When my fingers had been unable to clutch my weapons, the torch had fallen somewhere beyond my sight. I’d held on to my dagger the longest, but it rested flush against my thigh, gathering slop, where my stiff fingers couldn’t even reassure myself with its presence. Not that any of our weapons had done much to protect us against the dangers of the Sorumbra...
It had once more been a mysterious power that had spared me—and this time my friends—from the clutches of imminent death.
A birthright I didn’t fully understand had granted me the desperate wish for our survival.
With agonizing slowness, the heaviness that weighed down my body eventually began to lighten. My fingers, toes, and nose twitched, and I managed to blink open my eyes.
As I suspected, my skin was glowing. Unable to move my limbs to properly examine the effect, all I could make out was the diffuse light wafting off my face that prevented my eyes from focusing well beyond it.
My throat bobbed, and I sucked in a deep breath, filling my lungs as best I could, pulling in the tangy scent of blood and the acrid stench of ... I didn’t know what exactly, other than that I hoped I’d never smell the beasts’ putrid flesh again. Their bitterness coated the air, conjuring images of deep, murky, stagnant bogs, where the living went to die and rot.
“Everyone okay?” Reed asked, his usually friendly voice now a croak like it was dragging itself across hot coals to reach us. He’d been the first to fall prey to the poison, so also the first to shake its hold.
For another long minute, no one answered. I tried, but my lips flopped against each other without sound.
Finally, Finnian replied, “The goblin, dragonling, and I will live.”
Experimentally, I cleared my throat. “Xeno? Roan?” My voice strained and cut out.
From somewhere nearby, the dwarf grunted.
But then there was only the eerie chittering, snaking across my skin, making me clench with the need to swat at it, to push it away, to flee from the reminder that we were so very far from safe.

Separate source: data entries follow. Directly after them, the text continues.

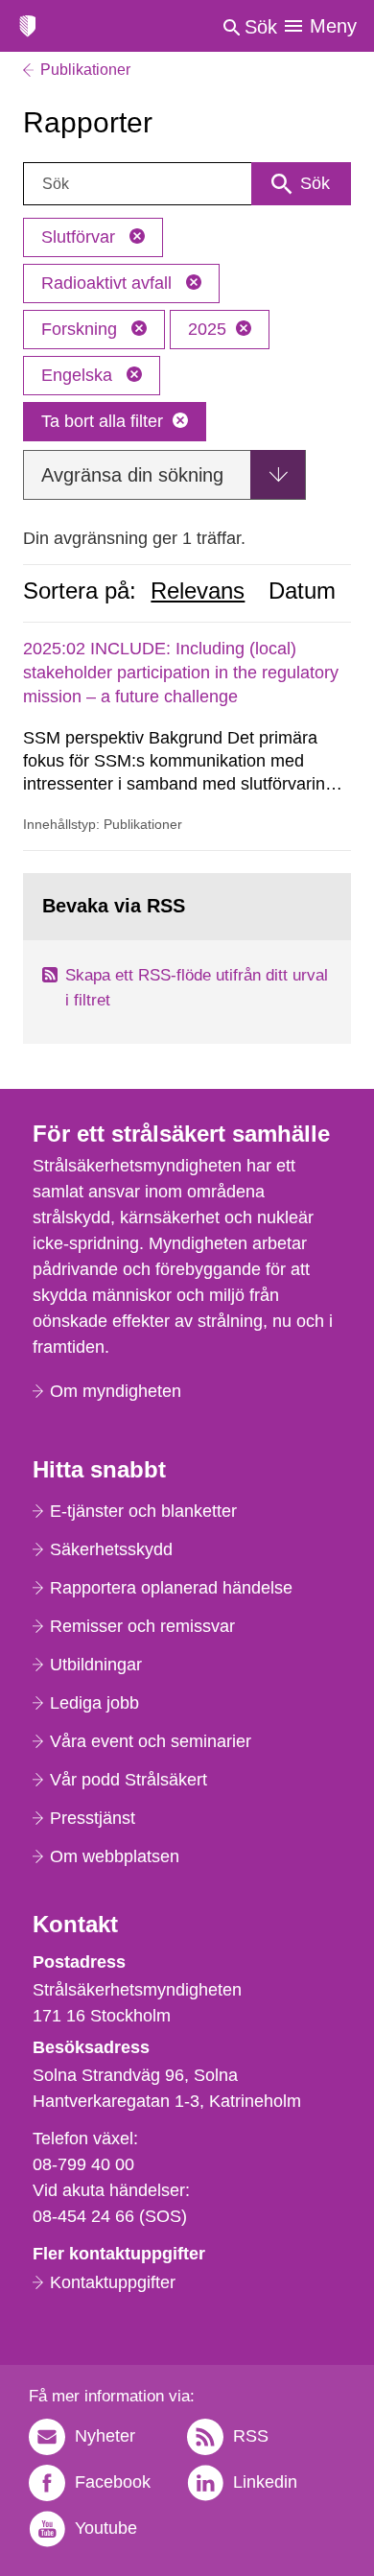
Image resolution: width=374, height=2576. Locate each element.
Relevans (198, 591)
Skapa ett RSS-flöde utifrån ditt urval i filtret (196, 987)
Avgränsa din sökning (132, 474)
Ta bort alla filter (102, 421)
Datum (302, 591)
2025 (207, 329)
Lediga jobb (94, 1703)
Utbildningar (96, 1664)
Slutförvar (80, 237)
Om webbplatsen (114, 1856)
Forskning (81, 329)
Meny (333, 25)
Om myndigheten (115, 1391)
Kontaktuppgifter (112, 2282)
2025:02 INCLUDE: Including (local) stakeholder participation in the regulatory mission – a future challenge (181, 672)
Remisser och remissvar (142, 1626)
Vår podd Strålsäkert (128, 1779)
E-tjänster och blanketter (143, 1511)
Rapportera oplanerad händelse (171, 1587)
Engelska (79, 375)
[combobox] (186, 183)
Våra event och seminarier (150, 1741)
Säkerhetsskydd (111, 1549)
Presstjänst (92, 1818)
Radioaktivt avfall (108, 283)
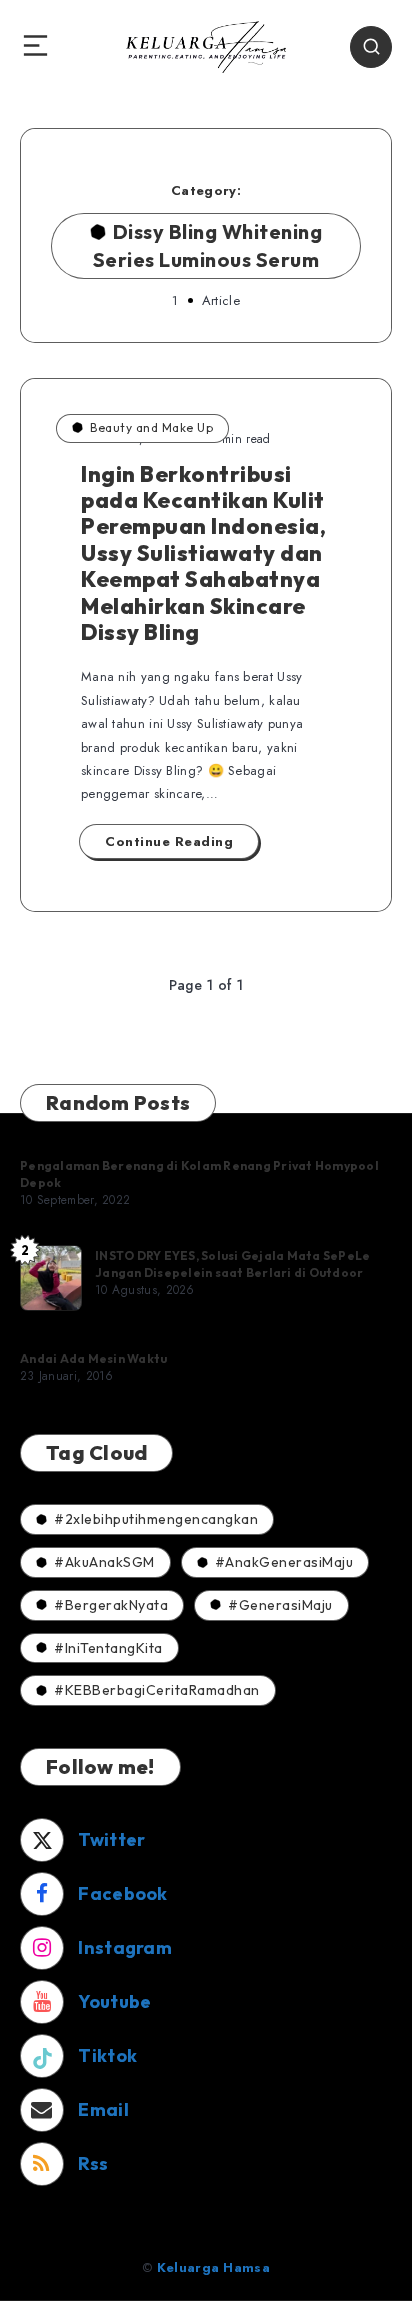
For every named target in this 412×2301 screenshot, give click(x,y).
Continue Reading (169, 841)
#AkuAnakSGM (104, 1562)
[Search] (371, 47)
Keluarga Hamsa (213, 2267)
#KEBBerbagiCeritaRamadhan (157, 1690)
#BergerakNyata (111, 1605)
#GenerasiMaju (280, 1605)
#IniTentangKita (108, 1648)
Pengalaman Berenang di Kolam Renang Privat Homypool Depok (199, 1173)
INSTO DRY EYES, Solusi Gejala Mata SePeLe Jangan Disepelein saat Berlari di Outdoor (232, 1263)
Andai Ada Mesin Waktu (93, 1358)
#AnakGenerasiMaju (284, 1562)
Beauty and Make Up (151, 427)
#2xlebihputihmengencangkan (156, 1519)
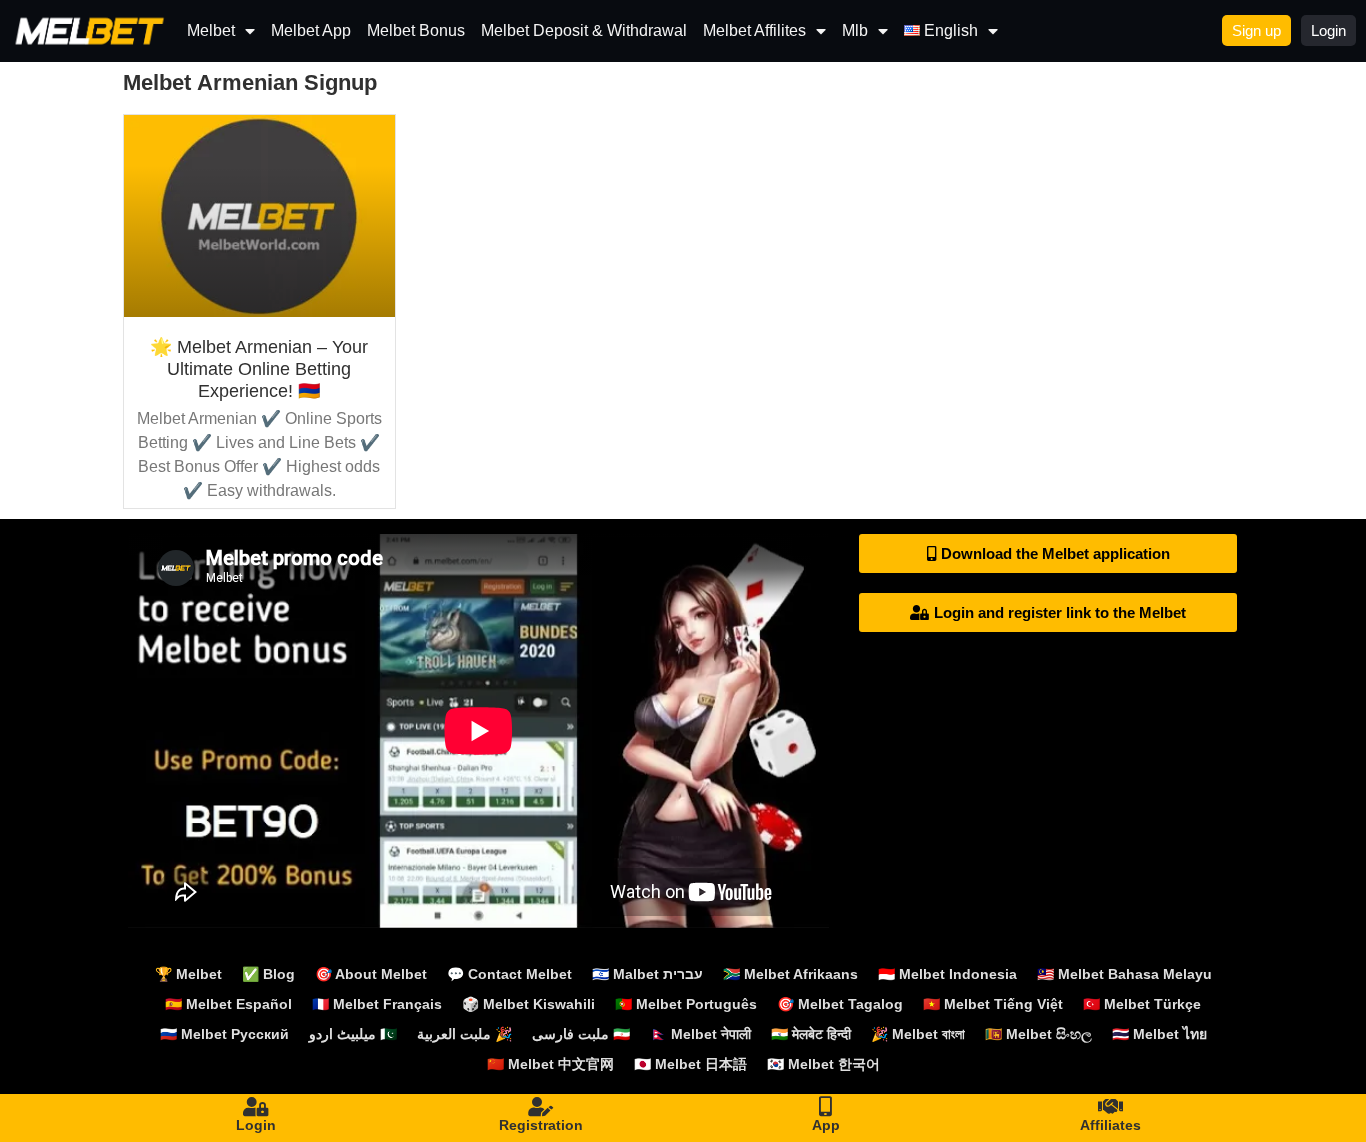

As the seconds ticked by, thech-ch-ingseemed to solidify in the night air, until it was one with my mounting panic.
“Xeno?” I repeated weakly.
When he still didn’t answer, I pushed up onto my hands, partially collapsed into one shoulder, splashing my face with inky gunk as my arm slapped the ground, then rasped, “Xeno!”
My lungs squeezed as all at once I seemed to recall every instance in Nightguard when he’d been the only one to smile at me, how he’d sparred with me when no one else would after Zako’s death. How he’d laughed with me even when there wasn’t much reason for it, and how he’d been the only one to fight for me when Dougal had abducted me. He’d taken an arrow to the heart for his efforts. The ghost of his kisses tingled across my lips—he’d wanted to be more than friends.